Do you know what is in your herbal supplements?
This is an ongoing question that is asked by consumers every day. The question itself arises because currently there are no FDA regulations for herbal supplements. Manufacturers are legally allowed to put their products on the shelf without reporting their purity levels to anyone.
So how do you know if what the label says is actually what the product contains?
The short answer is: you don’t.
What are Herbal Supplements?
According to familydoctor.org “A botanical is a plant or part of a plant that people use to try to stay healthy or to treat health conditions and illnesses. A herbal health product or supplement (also called a botanical product) is a type of dietary supplement that contains one or more herbs.”
An herbal supplement is an over-the-counter (OTC) item that can be purchased at many local locations and even online.
What Herbal Supplements are Not
Because herbal supplements are not classified as a food or drug, they are not subject to pre-sale testing by the FDA. It also means they are not allowed to make medical claims such as “lowers cholesterol” or “prevents heart attacks”. You should completely avoid any OTC supplement that makes such claims on their label.
What are the Benefits of Herbal Supplements?
The benefits to herbals when used correctly and in the right dosage can be numerous. They can help alleviate pain, help you sleep or even help keep you alert and focused.
Scientists are conducting new studies regularly, and we are finding new uses for botanical products as supplements.
Are There Risks?
As with anything you ingest or apply topically, there are always risks. The most common include:
Substitution for prescription medications
Taking too much
Health risks include everything from a mild rash or allergic reactions to liver problems, strokes, or even death. You should always talk to a doctor before taking a herbal supplement to ensure your risks are small.
Supplements are Considered Safe
Anyone can put a capsule in a bottle and slap a label on it and sell it to you tomorrow. As far as the FDA is concerned, that pill is considered safe until proven otherwise.
The FDA handles drugs in an entirely opposite way; drugs are considered unsafe until proven otherwise.
What does this mean to you? It should mean you need to be extremely cautious when purchasing supplements. Many studies have found that herbal supplements just clearly are not what they claim to be.
Some instances list a single ingredient and were found not to contain any of that ingredient at all. Other studies have found trace amounts of the listed ingredient and filler or unknown drugs in the capsules instead.
It Is Alarming
The term “buyer beware” has never been more prominent. You never really know what you are getting unless you do your research first.
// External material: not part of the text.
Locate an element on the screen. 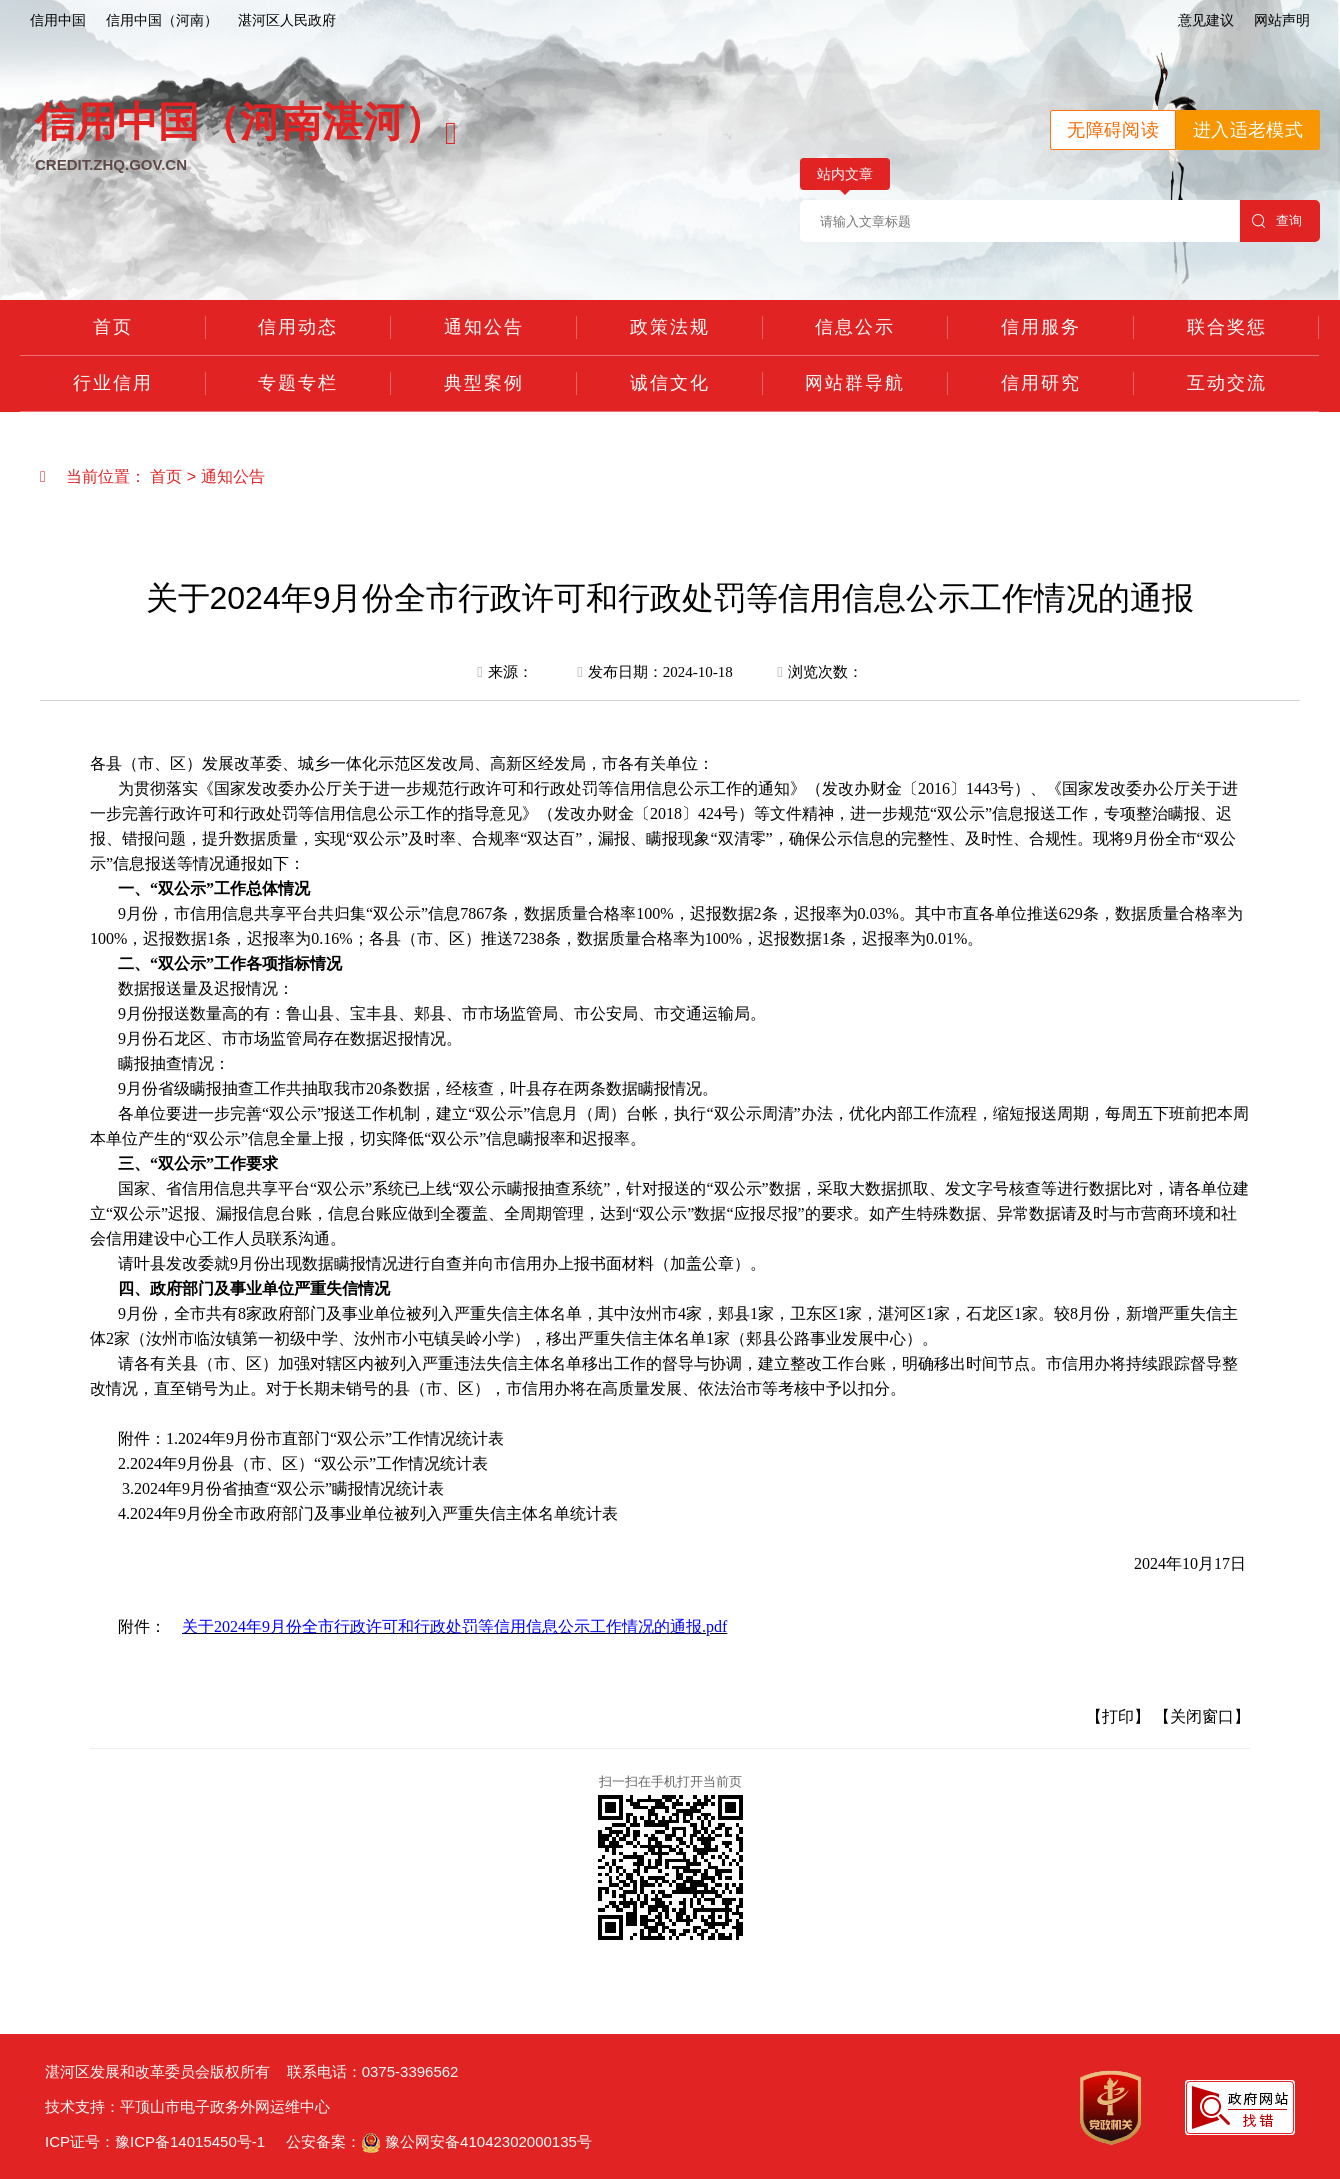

Despite the known issues the FDA is still not responsible for ensuring the content and safety of a supplement. The manufacturers are. The FDA only gets involved when reports claim a manufacturer or their supplement are not factual.
Unless you want to be a company’s guinea pig, you should thoroughly research all supplements and their manufacturers.
If They Are for Sale, they are Safe, Right?
Absolutely not. The FDA only requires that manufacturers list their ingredients, business information and serving size. They only step in and conduct tests if there are reported problems.
Just because an item is in your local pharmacy or store does not mean it is safe to consume.
You truly never know what you are getting. But you can find out.What Can You Do?
The first step is being a proactive and conscientious consumer.
- Always read the labels
- Ask questions
- Seek professional medical advice
You can also be proactive in your learning. National Center for Complementary and Alternative Medicine (NCCAM) and the Office of Dietary Supplements are both great resources for looking up any scientific research done on supplements.
Don’t be afraid to call the manufacturer and ask for any reports that back up the claims of their supplements.
Ask your doctor. While your doctor may not know about your exact supplement brand or manufacturer, they can give you advice and warnings about them.
You should also avoid tainted or possibly tainted supplements. The warnings for a potentially contaminated supplement are:
Anything that claims to work the same as a prescription drug
Supplements marketed in a foreign language
Supplements that make promises of sexual improvement, weight loss or muscle building
A product claiming to be a legal alternative to an illegal drug, such as steroids.
Take Control and Always be Cautious
Your health and safety are of the utmost importance. You should always talk to a doctor before starting any herbal supplement to ensure it is safe to take and won’t have any adverse effects on your health.
Always read the label and if you are ever in doubt, do not take it. Do your research and use websites such as the Dietary Supplement Label Database to check ingredients.
You should also avoid supplements if you are pregnant or nursing; including topical applications. There is no real way to be sure the herbal is safe for the baby or the mother; you should avoid them entirely.
If you are under 16-years or over 65, you should also avoid taking herbal supplements. The body goes through many chemical changes in those age ranges and this could prove enough to cause an adverse reaction.
Also, if you are having surgery, it is advised to avoid herbal supplements altogether. If you currently take any, you should talk to your doctor and cease taking the supplements two weeks or more before a scheduled surgery.
Herbal supplements can offer aid for many issues. However, you should always be wary before starting a supplement regimen. The key is in the name: supplement. They should never replace meals or medication prescribed by a doctor.